Commands other than `HELP` has some additional statistics, though this is
optional. I figured out that `d` means definitions, `m` means matches, and `s`
is probably the time it took to query (why are they always zero, though?), but
no clues on what `c`, `r`, and `u` mean. I might check the [source code][dict]
to figure that out, but let's leave it for another time.

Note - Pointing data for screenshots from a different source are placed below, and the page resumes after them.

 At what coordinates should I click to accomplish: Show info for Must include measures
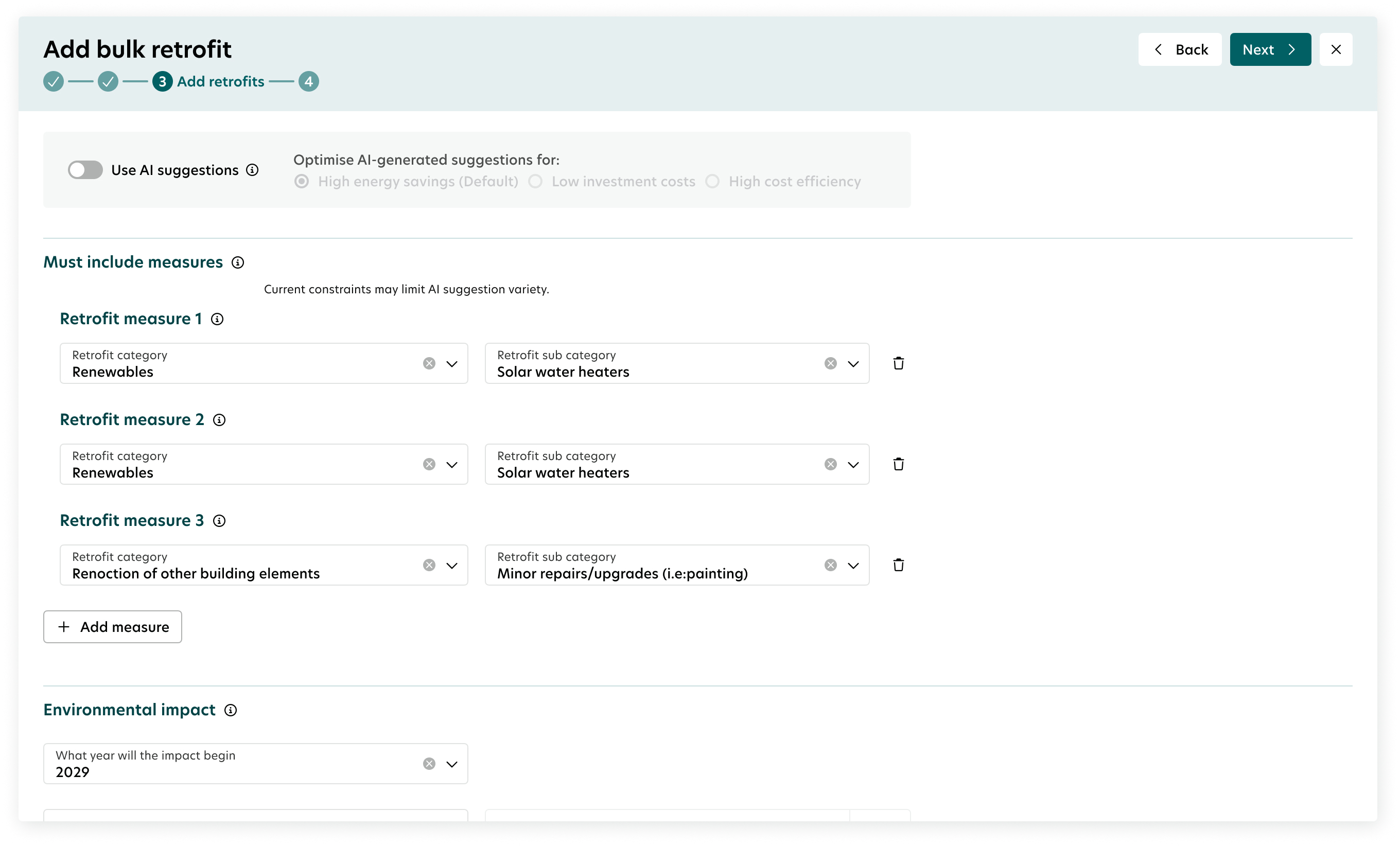click(237, 262)
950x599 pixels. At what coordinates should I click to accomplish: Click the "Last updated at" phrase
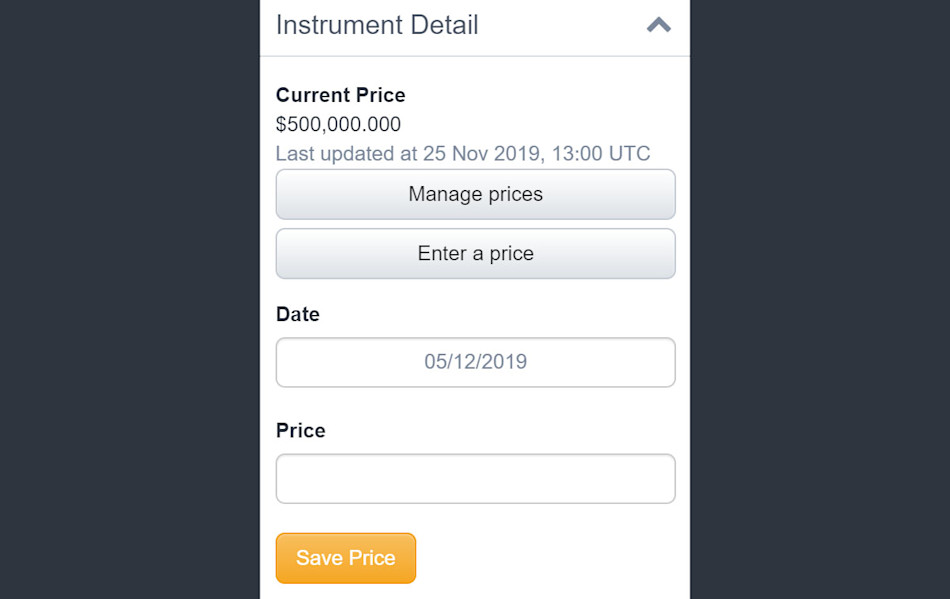coord(346,154)
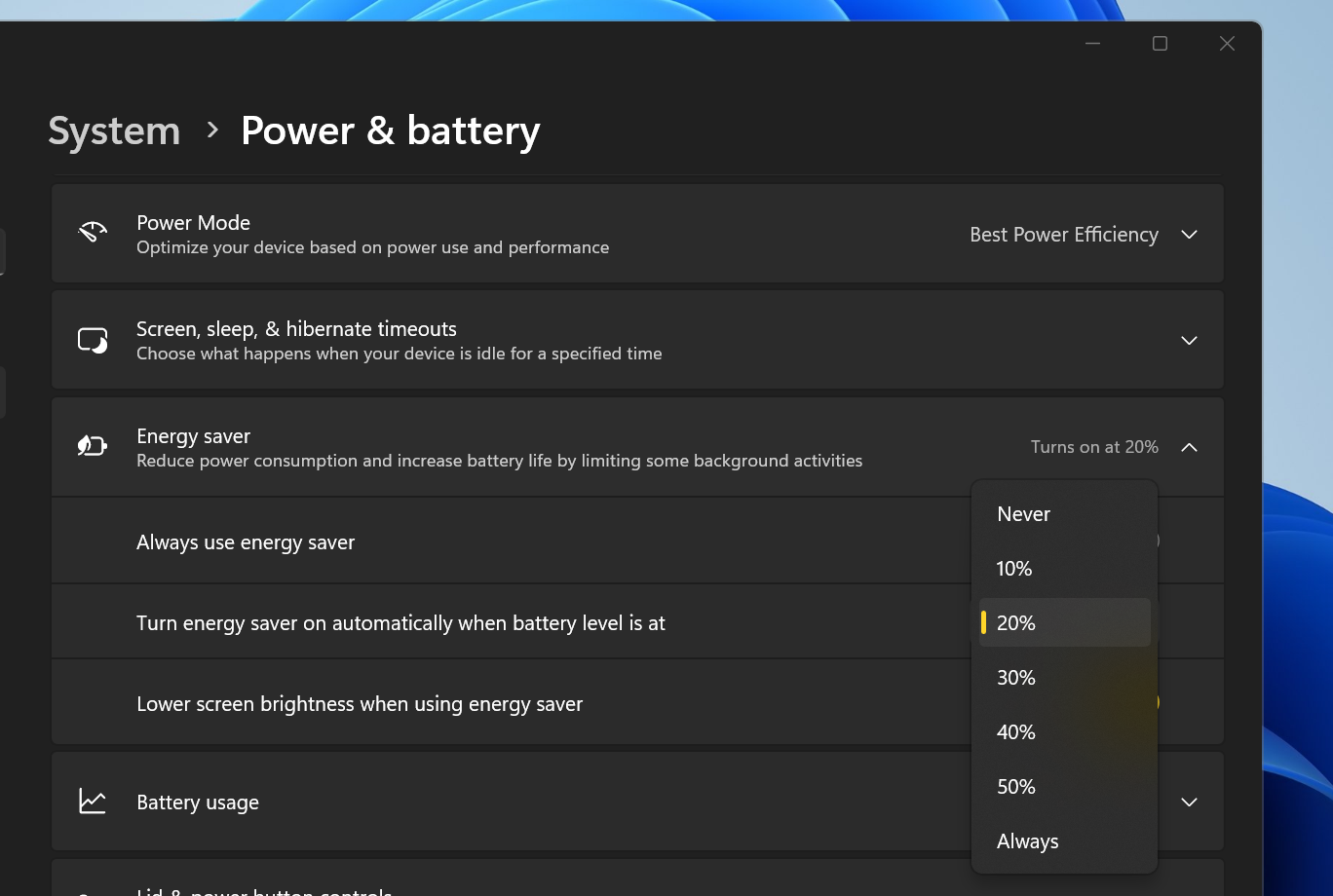Choose the 30% battery level option

pyautogui.click(x=1016, y=677)
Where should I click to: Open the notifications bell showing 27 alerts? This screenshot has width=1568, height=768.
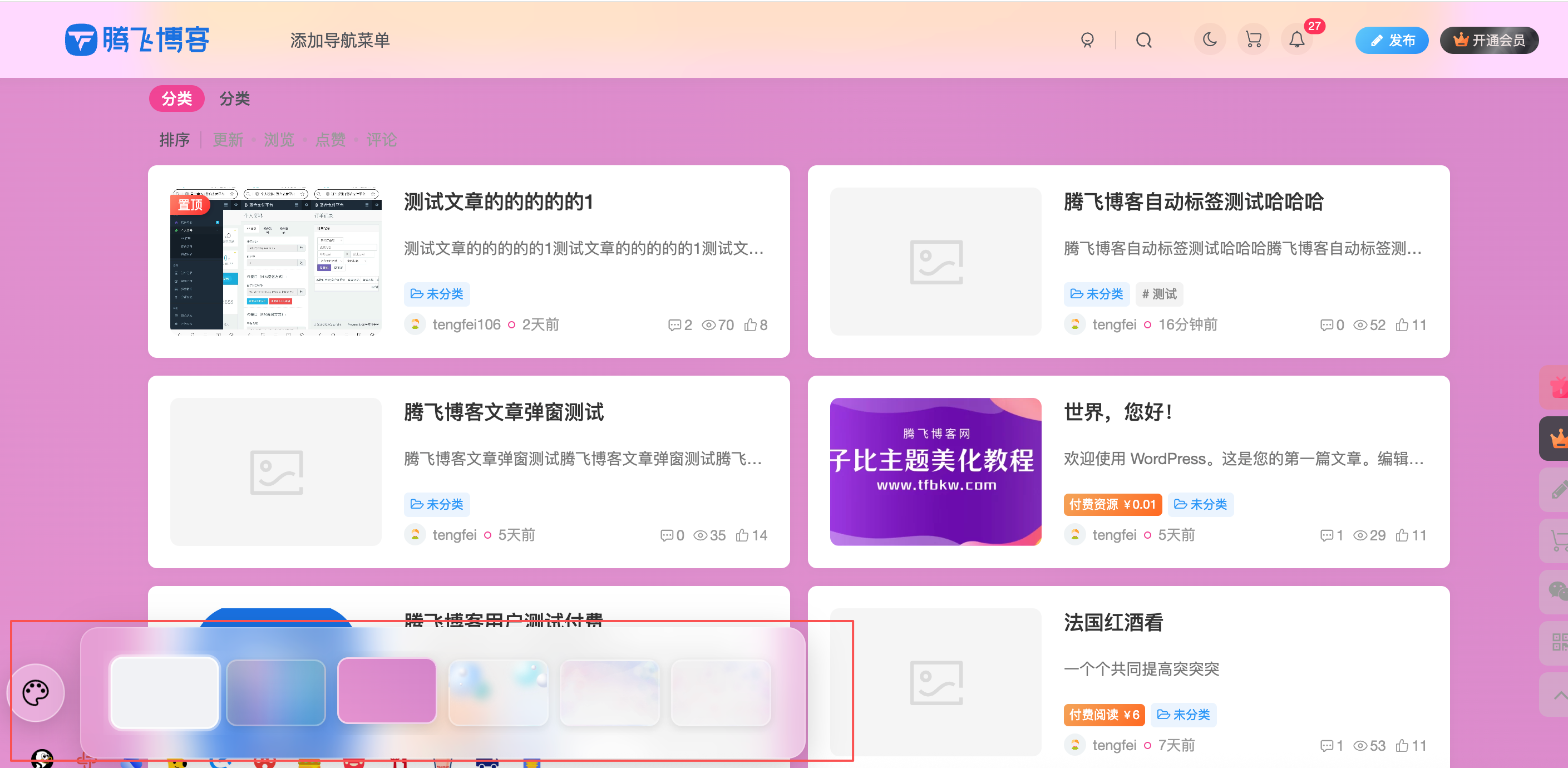pyautogui.click(x=1297, y=40)
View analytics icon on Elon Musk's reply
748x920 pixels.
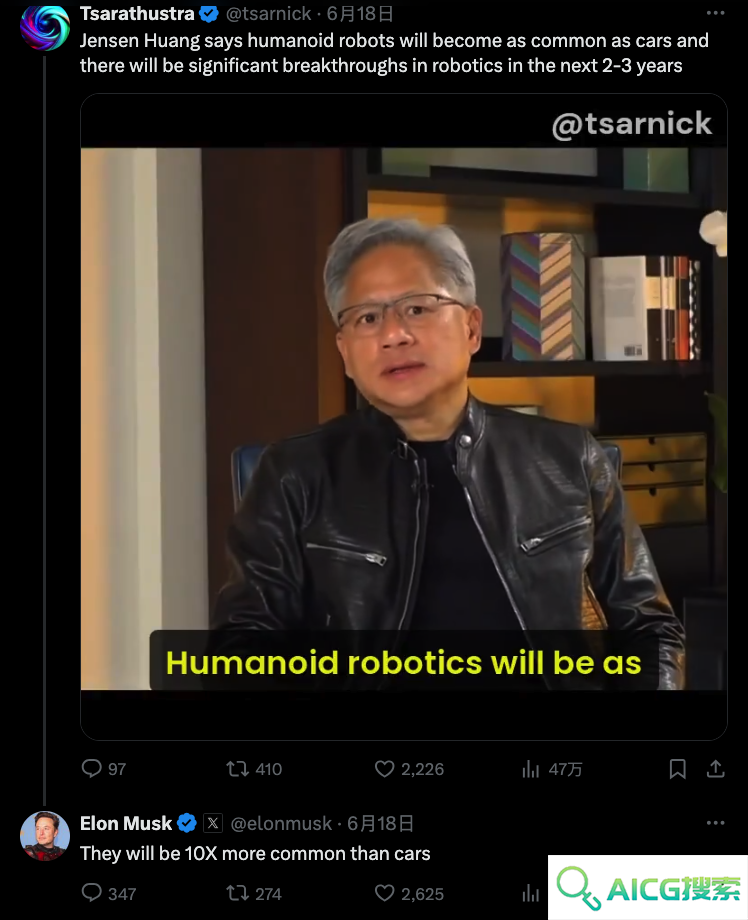pos(530,893)
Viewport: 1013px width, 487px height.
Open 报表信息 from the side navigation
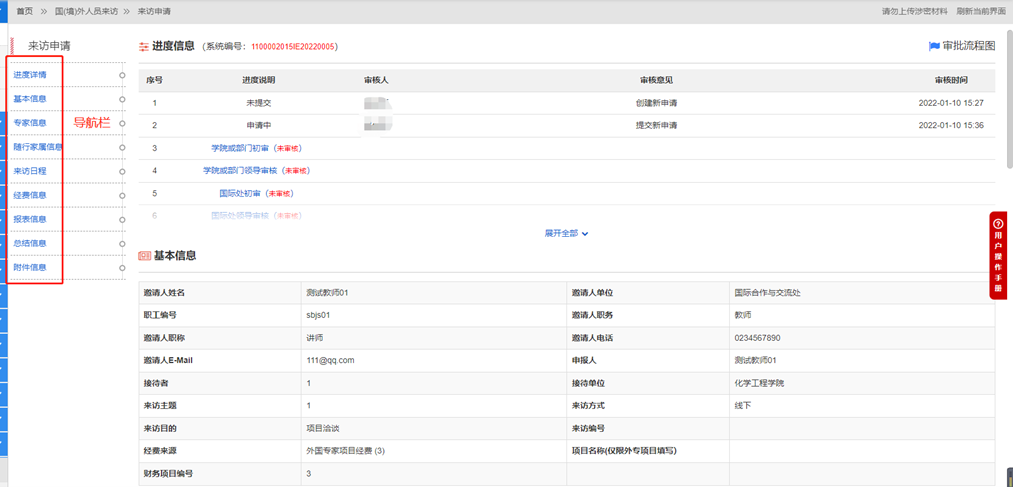[x=30, y=219]
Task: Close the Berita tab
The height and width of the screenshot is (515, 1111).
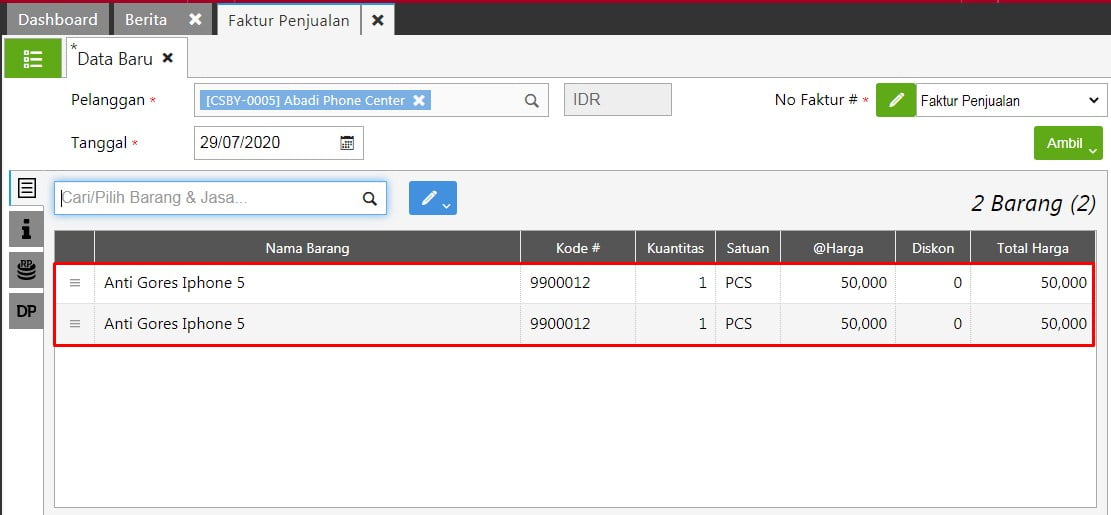Action: (195, 20)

[gcide]: https://gcide.gnu.org.ua/
[wn]: https://wordnet.princeton.edu/
[jargon]: http://www.catb.org/~esr/jargon/
[foldoc]: https://foldoc.org/
[vera]: https://savannah.gnu.org/projects/vera
[fd]: https://freedict.org/
[rfc2229]: https://datatracker.ietf.org/doc/html/rfc2229#page-23
### Go
Of course we are not going to make the users type these commands (though it's
not too unintuitive and can be easily remembered). I chose Go to build the CLI
client, though without any conscious consideration of fitness. I'm trying out
new things[^0] after all.
From the [doc][go-net], we can figure out how to make a TCP connection.
```go
conn, err := net.Dial("tcp", "golang.org:80")
if err != nil {
// handle error
}
fmt.Fprintf(conn, "GET / HTTP/1.0\r\n\r\n")
status, err := bufio.NewReader(conn).ReadString('\n')
// ...
```
Let's copy that and replace with DICT command instead of HTTP:
```go
conn, err := net.Dial("tcp", "dict.org:2628")
if err != nil {
panic(err)
}
defer conn.Close()
buf := bufio.NewReader(conn)
fmt.Fprintf(conn, "MATCH jargon word programming\n")
fmt.Fprintf(conn, "QUIT\n")
for {
response, err := buf.ReadString('\n')
if err != nil {
// oftentimes this is EOF error
fmt.Println(err)
break
}
fmt.Printf(response)
}
```
Running this code, we get response:
```
220 dict.dict.org dictd 1.12.1/rf on Linux 4.19.0-10-amd64 <89266600.1914.1642341395@dict.dict.org>
152 4 matches found
jargon "cargo cult programming"
jargon "programming"
jargon "programming fluid"
jargon "voodoo programming"
.
250 ok [d/m/c = 0/4/3814; 0.000r 0.000u 0.000s]
221 bye [d/m/c = 0/0/0; 0.000r 0.000u 0.000s]
EOF
```
which is a good start.
There is a problem with this code: currently we are reading line by line,
rather than reading the whole response for each command. We can't know if line
3 is response for the first command or the second this way. A solution is to
check if the line is prefixed with a status code, but do we have a better
solution?
Let's wait till next week!
[go-net]: https://pkg.go.dev/net
[^0]: Not really, I've written a CLI client for Wiktionary API with Go before.